• The problem
How do the lines below between the ones holding "Close the Model browser tab" and "Task: Click the 2012 — 2026 range label", inclusive, read? Give them again exactly, with no other lines.

Collected data entries:
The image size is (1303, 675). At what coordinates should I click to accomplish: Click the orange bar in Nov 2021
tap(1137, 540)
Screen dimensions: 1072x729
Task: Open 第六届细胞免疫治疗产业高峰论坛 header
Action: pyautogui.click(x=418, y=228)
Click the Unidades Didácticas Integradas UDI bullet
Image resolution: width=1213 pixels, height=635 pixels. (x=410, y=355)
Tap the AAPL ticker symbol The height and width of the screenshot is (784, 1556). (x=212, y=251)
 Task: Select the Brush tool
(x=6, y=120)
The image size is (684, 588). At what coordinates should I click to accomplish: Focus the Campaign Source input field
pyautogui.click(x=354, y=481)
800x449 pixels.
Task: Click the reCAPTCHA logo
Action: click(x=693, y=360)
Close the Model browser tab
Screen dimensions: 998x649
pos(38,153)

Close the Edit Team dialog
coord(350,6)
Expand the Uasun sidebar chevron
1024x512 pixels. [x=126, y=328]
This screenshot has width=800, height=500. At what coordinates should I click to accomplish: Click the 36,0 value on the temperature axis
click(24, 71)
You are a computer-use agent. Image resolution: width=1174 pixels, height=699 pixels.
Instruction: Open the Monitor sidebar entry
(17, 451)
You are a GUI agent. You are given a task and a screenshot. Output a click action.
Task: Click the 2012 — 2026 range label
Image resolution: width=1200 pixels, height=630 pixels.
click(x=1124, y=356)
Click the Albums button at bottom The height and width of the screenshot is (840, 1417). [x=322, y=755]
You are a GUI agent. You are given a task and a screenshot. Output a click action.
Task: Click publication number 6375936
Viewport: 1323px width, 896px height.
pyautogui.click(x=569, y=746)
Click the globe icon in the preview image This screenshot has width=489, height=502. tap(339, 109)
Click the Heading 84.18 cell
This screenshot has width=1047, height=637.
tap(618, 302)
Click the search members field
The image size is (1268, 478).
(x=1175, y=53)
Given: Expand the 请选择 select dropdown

• Result below
Close the Model browser tab
Screen dimensions: 998x649
pos(38,153)

Close the Edit Team dialog
coord(350,6)
Expand the Uasun sidebar chevron
1024x512 pixels. [x=126, y=328]
This screenshot has width=800, height=500. At what coordinates should I click to accomplish: Click the 36,0 value on the temperature axis
click(24, 71)
You are a computer-use agent. Image resolution: width=1174 pixels, height=699 pixels.
Instruction: Open the Monitor sidebar entry
(17, 451)
You are a GUI agent. You are given a task and a screenshot. Output a click action.
Task: Click the 2012 — 2026 range label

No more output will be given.